By Maria Saporta
After nearly four years at the helm, Helen Tapp is retiring as the Georgia director of the Trust for Public Land at the end of the month.
Tapp, who joined the Trust in late 2007, continued the environmental organization’s top initiatives in Georgia — the Atlanta BeltLine, the Chattahoochee River Corridor Greenway and Georgia Green.
“I am privileged to have been part of the TPL team and celebrate the great work of our talented staff, dedicated volunteers and good partners,” Tapp said. “Together we’ve been able to assemble the land for new and expanded parks in the City of Atlanta and Fulton, Gwinnett, Cobb, Carroll counties…”
Tapp said the organization also was able to “secure irreplaceable historic properties, like Hyde Farm, a home in the Martin Luther King, Jr. National Historic District, and civil war sites at Kennesaw Mountain, Moore’s Bridge and Resaca; and protect significant natural areas as diverse as critical land at the headwaters of the Chattahoochee, Bakers Rock in Snellville, and major tracts for the Oconee National Forest and Bond Swamp Nature Preserve.”
Tapp added that as the organization gets ready to launch its next phases of its Chattahoochee project and its urban initiatives, it “is a great time for me to had the reigns to someone who will help to write the next chapter of the TPL story in Georgia,” she said in a statement
David Martin, president of TPL’s Georgia Advisory Council, said that Tapp’s “outstanding leadership, dedication and energy have been one of the driving forces behind success and growth of the Trust for Public Land over the last few years.”
Tapp also received praise from Will Rogers, president of the national organization — the Trust for Public Land.

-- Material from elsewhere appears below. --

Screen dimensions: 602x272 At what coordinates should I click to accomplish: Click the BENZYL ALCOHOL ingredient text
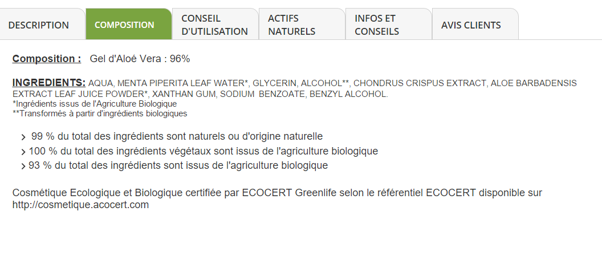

“Helen has led TPL-Georgia through very difficult economic waters an created an efficient, flexible organization better able to seize new opportunities and maximize on-going campaigns,” Rogers said. “She will be difficult to replace.”
Bob McClymonds, TPL’s Southern Division Director, will become the interim state director. The Trust also is conducting a national executive search.
Tapp has been a long-time player in metro Atlanta’s planning and development circles. Beginning 32 years ago, she began her career with the Atlanta Regional Commission. She then served as founding director of the Council for Quality Growth and the Regional Business Coalition.
Most recently, Tapp was a vice president and corporate director of the Jordan Jones & Goulding engineering consulting firm. She also has served as chair of the Georgia Department of Community Affairs and was one of the initial members of the Georgia Regional Transportation Authority.
The Trust for Public Land, which aims to protect land for people, is involved in 47 states where it has protected 2.8 million acres.
The Georgia office of the Trust for Public Land has been especially active, conserving more than 20,000 acres. TPL also was one of the early believers in protecting green space along the Atlanta BeltLine, acquiring more than $40 million worth of land along the urban development corridor.
When Tapp succeeded Jim Langford as TPL’s Georgia director, the organization was holding $25 million worth of land along the BeltLine. In all, it has conveyed nearly $33 million of property to the City of Atlanta, sold off some of the parcels, and continues to own about $9 million of land along the corridor.